In 1857, Russell invested heavily in a steam-powered cordage factory outside of Manila, established by one of his compatriots. In addition, he and his business partner, Edward H. Green, served as acting U.S. Consuls from 1861 through 1864. Russell received an official appointment as Vice Consul in 1864 (although his official supervisor was a political appointee who never left Washington D.C.).

Russell “gave big dinners and receptions, almost nightly, and kept practically open house at Manila, where the fame of his social activity spread over the archipelago, giving a reputation for wealth and prominence to his concern [Russell & Sturgis] that dwarfed all competitors.”

== Death and legacy ==
Russell fathered three children, who remained in the Philippines after his death in 1876. As Russell was listed as “unmarried”, his children were not recognized in the United States. (Note: Russell excluded his children from his will, which left his estate to be divided between his two sisters and a nephew. The children successfully petitioned the judge overseeing Russell’s estate for a small share of the estate, about $5,000.)

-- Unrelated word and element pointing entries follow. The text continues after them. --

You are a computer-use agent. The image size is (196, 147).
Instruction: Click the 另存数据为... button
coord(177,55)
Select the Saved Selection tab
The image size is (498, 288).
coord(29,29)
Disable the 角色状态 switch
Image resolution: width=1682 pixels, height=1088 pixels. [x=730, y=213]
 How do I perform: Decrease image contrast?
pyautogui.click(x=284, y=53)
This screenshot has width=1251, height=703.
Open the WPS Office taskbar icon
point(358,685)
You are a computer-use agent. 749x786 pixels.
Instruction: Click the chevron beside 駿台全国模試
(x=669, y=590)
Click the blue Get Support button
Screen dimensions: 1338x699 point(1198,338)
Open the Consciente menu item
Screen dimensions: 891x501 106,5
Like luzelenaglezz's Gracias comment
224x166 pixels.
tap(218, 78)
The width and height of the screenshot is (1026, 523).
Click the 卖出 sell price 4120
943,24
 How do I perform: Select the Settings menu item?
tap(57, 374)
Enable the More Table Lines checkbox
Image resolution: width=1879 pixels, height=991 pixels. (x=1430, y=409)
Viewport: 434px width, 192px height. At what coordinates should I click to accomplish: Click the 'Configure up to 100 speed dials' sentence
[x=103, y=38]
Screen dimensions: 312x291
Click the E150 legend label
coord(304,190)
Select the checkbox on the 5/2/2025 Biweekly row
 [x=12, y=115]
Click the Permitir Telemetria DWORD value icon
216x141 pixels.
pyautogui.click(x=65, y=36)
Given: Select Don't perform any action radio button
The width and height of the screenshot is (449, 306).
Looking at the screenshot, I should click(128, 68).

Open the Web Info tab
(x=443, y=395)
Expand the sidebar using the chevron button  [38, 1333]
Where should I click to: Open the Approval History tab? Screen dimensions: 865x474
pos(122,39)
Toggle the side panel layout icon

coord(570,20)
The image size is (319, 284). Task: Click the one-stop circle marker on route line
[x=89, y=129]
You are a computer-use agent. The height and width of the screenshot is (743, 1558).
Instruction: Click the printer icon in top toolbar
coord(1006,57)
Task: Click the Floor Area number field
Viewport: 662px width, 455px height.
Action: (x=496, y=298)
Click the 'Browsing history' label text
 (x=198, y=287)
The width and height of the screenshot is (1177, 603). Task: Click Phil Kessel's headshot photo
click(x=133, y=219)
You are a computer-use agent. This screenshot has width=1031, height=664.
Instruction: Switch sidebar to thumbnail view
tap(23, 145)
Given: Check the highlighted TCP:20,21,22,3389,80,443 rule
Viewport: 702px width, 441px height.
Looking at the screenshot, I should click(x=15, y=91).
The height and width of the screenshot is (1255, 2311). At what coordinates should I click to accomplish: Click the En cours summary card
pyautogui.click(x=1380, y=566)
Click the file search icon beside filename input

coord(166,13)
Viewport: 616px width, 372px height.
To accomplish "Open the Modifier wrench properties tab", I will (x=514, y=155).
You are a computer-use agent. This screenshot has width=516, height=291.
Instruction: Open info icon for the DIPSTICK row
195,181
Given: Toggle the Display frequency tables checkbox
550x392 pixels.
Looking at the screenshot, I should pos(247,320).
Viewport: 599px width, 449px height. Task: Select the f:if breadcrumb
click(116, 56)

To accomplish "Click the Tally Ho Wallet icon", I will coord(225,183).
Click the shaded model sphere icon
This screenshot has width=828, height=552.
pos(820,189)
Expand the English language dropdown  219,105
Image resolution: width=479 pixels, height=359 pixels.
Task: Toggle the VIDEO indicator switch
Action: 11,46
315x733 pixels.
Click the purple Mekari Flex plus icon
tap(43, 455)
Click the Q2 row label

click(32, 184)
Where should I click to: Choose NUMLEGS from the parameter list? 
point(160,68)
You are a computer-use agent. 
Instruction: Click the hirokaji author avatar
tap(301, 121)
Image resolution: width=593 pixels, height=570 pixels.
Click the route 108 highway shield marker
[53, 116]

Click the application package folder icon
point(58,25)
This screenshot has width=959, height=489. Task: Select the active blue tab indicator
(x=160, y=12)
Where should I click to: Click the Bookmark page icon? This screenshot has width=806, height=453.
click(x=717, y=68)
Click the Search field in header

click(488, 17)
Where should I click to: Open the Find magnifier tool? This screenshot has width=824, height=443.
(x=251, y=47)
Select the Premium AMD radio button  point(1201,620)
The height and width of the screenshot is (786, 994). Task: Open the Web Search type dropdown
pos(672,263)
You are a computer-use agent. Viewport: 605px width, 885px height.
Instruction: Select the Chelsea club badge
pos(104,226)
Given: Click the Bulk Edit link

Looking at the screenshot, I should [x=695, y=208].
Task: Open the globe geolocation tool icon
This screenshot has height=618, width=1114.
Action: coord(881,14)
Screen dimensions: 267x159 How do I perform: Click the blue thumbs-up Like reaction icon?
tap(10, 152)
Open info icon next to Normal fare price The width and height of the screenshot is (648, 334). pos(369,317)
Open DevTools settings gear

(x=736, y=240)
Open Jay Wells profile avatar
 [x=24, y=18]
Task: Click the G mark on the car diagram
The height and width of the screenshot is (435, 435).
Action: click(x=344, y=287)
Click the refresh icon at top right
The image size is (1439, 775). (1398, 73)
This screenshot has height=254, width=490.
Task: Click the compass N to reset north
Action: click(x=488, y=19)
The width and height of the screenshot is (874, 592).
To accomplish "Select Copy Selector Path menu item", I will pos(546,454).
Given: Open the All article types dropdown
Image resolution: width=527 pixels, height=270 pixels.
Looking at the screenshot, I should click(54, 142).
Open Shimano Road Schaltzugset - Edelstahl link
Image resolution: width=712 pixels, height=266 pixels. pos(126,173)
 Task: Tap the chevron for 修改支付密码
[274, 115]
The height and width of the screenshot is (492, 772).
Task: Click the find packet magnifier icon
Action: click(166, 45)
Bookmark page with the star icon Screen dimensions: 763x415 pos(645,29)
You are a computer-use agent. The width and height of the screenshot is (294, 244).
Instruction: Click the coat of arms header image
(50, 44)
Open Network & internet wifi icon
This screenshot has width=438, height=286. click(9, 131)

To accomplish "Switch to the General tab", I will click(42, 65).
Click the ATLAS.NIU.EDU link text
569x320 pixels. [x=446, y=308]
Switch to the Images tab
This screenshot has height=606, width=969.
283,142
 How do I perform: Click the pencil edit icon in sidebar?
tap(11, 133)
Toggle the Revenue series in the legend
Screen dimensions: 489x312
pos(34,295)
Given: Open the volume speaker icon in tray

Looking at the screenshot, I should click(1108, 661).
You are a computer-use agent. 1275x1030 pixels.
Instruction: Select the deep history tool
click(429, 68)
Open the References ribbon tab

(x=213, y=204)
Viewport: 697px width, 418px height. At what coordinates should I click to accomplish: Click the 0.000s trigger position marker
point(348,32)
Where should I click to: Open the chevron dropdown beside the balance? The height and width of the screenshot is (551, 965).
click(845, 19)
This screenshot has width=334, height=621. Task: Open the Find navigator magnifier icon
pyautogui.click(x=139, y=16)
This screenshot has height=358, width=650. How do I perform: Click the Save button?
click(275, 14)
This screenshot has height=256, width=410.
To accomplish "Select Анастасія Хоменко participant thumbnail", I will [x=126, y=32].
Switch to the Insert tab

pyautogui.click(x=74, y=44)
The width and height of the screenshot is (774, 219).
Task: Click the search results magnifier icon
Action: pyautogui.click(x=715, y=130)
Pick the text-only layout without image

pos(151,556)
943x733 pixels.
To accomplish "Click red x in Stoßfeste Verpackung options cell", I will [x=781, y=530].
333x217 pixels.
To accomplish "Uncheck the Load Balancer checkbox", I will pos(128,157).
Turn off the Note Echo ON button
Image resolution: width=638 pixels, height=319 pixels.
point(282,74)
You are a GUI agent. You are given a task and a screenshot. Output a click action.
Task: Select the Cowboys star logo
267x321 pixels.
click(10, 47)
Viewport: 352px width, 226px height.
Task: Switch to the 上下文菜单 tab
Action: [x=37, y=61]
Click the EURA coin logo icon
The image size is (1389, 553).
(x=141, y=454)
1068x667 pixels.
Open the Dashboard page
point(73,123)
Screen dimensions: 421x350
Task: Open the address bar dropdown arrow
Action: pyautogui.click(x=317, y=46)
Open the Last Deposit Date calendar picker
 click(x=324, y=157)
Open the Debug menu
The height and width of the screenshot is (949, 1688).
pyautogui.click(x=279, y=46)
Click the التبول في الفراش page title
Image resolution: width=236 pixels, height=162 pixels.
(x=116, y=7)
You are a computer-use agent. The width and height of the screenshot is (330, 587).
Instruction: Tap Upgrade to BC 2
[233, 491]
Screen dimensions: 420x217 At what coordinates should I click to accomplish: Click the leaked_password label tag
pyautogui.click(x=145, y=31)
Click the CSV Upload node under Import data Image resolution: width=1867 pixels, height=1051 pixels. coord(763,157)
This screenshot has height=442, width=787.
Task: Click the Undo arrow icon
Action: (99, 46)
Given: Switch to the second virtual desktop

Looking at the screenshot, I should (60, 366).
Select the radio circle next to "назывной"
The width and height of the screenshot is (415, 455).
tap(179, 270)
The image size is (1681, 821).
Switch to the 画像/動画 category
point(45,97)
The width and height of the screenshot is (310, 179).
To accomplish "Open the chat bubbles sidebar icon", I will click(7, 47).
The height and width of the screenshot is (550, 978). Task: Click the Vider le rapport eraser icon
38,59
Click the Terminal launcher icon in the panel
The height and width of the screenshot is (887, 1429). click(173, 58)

In 1872, Russell & Sturgis was doing sufficiently well that Russell paid $250,000 for a share of the firm owned by Edward H. Green, (Note: Edward H. Green was the husband of Hetty Green, a notoriously miserly businesswoman.) a longtime friend and business partner. The following year, British diplomatic pressure forced the Spanish government to permit British banks to extend their operations to the Philippines. Competition with these banks forced Russell & Sturgis into bankruptcy in 1876, shortly after Russell’s death. Russell’s executors discovered that he owned less than $160,000 worth of property, but was liable for nearly $70,000 in personal debts, and partly liable for the more than $1.5 million that the bankrupt Russell & Sturgis owed to its creditors. The majority of the estate paid Russell’s outstanding debt to Green.